For the project below, it took at least nine months before I could get it back to the owner. Clearly, I will not be able to make a living out of this any time soon as a result of being in the full-time mom role. Part of the complication of trying to keep one foot in this work but not being able to be full in, is that there are certain parts of the process that you need to do in the same day. It’s too challenging to come back to the middle of a step after two weeks because you have to start back at the beginning to make sure you are picking up at the correct place. I am grateful to my teacher at the SF Center for the Book who I was able to email throughout the process for guidance.

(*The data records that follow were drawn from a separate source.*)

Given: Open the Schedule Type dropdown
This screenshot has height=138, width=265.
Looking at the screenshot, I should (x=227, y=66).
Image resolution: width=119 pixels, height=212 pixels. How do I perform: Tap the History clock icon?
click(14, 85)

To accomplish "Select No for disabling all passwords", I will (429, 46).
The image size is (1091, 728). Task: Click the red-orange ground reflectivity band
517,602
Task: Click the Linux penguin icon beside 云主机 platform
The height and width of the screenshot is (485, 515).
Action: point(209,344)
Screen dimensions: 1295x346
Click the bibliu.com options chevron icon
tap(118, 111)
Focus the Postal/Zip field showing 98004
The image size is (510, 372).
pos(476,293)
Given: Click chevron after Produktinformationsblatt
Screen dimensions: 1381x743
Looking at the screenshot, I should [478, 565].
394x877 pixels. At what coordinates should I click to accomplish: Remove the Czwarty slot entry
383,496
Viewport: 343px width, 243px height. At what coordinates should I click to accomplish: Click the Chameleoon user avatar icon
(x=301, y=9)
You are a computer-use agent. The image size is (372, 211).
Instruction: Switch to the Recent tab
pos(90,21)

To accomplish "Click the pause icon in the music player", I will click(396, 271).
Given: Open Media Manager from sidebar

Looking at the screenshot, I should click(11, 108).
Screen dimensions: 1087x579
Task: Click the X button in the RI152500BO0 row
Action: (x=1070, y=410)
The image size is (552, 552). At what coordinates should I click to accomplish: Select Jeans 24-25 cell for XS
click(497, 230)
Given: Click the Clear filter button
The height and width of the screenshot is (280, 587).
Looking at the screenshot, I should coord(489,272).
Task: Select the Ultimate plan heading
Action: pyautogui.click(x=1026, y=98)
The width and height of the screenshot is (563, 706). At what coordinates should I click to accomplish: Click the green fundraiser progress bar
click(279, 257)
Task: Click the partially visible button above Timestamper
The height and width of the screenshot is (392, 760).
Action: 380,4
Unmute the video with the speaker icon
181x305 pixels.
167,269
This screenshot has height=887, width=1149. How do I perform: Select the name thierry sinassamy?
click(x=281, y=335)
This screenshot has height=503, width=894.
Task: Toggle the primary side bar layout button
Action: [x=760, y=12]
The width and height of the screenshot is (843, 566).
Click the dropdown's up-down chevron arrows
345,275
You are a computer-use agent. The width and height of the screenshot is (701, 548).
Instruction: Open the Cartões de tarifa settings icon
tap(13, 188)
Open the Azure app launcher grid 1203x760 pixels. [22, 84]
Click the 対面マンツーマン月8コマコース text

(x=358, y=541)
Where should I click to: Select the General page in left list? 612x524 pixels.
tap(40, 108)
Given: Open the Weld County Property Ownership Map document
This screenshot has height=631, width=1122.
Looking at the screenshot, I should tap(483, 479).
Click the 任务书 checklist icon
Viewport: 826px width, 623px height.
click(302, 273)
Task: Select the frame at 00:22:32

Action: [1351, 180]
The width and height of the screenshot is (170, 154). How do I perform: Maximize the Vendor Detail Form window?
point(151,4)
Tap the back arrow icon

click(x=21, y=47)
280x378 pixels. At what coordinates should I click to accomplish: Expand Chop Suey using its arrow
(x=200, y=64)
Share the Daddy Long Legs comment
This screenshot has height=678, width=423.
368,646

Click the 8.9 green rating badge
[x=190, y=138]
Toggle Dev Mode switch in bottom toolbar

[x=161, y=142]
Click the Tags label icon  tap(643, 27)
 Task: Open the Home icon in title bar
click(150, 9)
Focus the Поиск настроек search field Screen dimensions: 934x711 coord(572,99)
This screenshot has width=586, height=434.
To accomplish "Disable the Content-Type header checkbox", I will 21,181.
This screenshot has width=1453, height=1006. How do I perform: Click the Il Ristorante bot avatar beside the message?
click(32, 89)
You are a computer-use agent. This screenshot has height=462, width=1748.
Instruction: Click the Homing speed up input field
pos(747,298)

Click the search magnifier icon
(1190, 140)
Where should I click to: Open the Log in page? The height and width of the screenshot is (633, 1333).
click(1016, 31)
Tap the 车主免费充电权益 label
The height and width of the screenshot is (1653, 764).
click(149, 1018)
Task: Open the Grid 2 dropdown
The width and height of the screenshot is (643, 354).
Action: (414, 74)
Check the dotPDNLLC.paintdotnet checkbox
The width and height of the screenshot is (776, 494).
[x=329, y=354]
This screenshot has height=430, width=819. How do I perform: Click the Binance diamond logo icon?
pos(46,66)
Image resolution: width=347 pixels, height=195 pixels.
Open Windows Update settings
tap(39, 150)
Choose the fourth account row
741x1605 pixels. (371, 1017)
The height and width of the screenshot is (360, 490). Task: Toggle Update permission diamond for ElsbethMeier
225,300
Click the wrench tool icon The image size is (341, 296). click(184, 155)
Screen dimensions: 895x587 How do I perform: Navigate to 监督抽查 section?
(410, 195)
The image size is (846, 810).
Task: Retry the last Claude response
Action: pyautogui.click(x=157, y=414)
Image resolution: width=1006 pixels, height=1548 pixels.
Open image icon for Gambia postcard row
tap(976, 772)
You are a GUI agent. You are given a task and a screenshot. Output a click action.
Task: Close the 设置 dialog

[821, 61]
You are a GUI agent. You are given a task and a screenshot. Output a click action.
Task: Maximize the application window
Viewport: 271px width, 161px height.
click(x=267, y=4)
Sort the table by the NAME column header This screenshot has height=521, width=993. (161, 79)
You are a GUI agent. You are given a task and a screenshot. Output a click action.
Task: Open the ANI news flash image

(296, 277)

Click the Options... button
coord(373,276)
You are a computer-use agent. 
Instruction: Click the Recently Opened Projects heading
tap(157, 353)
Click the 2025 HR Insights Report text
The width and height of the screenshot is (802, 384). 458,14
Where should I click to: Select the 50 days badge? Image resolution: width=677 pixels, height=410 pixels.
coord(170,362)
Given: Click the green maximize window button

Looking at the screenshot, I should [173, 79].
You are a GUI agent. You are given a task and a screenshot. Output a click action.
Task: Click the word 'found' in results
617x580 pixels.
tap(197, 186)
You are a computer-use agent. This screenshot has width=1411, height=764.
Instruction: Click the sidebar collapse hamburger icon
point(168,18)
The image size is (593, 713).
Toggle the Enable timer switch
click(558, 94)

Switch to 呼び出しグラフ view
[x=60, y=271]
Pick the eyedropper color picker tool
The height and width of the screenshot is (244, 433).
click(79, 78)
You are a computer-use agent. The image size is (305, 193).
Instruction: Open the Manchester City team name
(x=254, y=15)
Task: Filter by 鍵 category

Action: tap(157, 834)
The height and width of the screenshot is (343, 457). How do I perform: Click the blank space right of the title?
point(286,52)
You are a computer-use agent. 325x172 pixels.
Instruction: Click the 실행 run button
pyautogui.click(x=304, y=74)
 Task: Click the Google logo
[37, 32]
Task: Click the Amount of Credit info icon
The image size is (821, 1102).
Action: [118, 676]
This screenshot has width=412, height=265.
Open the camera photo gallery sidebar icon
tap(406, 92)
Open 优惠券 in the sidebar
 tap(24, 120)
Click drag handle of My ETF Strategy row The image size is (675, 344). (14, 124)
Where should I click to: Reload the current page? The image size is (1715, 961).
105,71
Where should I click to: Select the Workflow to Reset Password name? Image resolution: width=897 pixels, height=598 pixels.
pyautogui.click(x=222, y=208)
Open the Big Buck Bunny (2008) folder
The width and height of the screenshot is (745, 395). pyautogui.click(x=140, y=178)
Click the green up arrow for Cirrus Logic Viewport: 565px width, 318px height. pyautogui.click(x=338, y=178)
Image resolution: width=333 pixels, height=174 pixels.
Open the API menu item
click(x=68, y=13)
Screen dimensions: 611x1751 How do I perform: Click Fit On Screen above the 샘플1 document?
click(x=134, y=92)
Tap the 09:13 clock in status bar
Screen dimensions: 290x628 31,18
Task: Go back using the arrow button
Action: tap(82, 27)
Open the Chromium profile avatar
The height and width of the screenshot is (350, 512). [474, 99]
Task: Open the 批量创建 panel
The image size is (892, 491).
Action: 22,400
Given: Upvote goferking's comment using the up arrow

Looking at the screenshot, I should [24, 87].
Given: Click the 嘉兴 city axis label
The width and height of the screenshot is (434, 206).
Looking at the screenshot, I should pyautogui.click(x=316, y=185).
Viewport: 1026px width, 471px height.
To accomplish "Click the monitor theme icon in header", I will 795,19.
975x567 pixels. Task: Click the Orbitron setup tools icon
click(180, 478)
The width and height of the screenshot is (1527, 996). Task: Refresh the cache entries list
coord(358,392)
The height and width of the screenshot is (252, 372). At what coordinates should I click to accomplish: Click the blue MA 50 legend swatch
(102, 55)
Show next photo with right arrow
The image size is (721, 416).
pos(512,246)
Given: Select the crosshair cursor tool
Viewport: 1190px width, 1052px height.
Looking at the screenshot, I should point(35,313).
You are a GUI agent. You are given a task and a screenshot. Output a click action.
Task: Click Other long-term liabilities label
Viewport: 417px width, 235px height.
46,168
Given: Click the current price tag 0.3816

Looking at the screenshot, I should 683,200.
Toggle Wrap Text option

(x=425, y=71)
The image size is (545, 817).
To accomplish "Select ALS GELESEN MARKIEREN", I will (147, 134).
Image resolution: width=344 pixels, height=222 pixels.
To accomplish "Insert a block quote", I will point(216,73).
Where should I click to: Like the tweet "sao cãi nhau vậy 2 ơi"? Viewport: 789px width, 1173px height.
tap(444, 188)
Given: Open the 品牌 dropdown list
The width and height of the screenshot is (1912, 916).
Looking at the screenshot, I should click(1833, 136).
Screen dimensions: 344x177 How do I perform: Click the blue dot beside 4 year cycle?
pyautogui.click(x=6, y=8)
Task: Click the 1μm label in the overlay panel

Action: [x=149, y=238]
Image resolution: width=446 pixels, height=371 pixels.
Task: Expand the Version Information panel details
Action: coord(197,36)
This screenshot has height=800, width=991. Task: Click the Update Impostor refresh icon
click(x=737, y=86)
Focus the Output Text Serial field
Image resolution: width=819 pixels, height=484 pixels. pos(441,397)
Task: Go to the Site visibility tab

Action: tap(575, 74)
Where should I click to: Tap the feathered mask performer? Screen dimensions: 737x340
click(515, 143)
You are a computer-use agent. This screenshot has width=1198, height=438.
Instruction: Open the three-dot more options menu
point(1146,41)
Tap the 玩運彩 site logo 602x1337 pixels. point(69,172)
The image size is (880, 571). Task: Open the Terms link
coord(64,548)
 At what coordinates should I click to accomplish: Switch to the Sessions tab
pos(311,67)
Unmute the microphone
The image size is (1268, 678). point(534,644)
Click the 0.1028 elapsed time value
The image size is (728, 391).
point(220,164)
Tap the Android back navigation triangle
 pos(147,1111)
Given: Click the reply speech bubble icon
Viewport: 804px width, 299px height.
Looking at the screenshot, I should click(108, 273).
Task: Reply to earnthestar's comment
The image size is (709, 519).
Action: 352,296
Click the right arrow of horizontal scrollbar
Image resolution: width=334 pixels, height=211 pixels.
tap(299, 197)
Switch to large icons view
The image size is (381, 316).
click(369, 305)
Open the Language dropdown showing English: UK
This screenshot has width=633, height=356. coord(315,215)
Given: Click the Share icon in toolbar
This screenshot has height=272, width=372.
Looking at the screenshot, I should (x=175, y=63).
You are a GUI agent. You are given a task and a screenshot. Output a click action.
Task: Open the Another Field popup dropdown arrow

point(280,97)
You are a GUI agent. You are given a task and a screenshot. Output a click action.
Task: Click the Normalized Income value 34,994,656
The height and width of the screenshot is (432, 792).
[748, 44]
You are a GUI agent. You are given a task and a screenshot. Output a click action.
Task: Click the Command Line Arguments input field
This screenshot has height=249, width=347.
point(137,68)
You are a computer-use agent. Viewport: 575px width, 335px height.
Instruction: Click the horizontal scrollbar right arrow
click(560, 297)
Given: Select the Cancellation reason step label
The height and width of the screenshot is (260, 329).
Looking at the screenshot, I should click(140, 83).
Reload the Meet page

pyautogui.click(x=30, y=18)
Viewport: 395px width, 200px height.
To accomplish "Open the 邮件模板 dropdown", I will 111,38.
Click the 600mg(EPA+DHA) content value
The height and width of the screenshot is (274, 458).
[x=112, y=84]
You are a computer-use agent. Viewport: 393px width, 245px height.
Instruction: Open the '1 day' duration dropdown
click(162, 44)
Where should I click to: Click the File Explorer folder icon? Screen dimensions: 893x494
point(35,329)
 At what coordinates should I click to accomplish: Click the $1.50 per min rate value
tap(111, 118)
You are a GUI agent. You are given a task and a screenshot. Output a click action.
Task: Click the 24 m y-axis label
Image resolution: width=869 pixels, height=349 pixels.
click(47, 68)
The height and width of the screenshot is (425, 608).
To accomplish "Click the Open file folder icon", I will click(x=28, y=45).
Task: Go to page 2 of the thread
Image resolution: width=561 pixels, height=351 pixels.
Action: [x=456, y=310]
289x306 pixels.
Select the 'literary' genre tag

This book belonged to the mother of a friend and held sentimental value. My primary goal was to repair the cover of the book so that he could actually use it without fear of the text block falling apart or becoming further damaged. It was not possible to remove the years of staining on the cover although I tried by dry cleaning it with gum eraser.
One of the challenges for me was finding the closest color of new cloth to remake the cover. Because of the way the sun had faded the book, the spine was a different color than the front and back boards and there was significant dark colored spotting. I didn’t want a color that was too bright and would accentuate the stains and the sun fading. I also had to paint out several swatches of acrylic paint on Japanese paper to come up with a close enough color to be able to reinforce a few of the corners of the cover where the original cloth had been worn down. Again, because of the fading and stains it was hard to know which color to match it to.
At the end of the day, I believe I made the book readable and safe for future generations. There is generous room in the spine. The cover opens easily and the text block (which included charming notes handwritten by his mother) is protected. Should the owner want to get an entirely new cover made, which would make it look completely different, but much more fancy, everything I did should be completely reversible without any damage to the original textblock. I used wheat paste or PVA mix on anything that touched original materials, and straight PVA is only on those items which were new. (Things placed down with wheat paste can be reversed.) I get great satisfaction knowing that the owner may be reading the book more comfortably now and without the same fear of hurting it. I only wish I could have gotten it back to him sooner.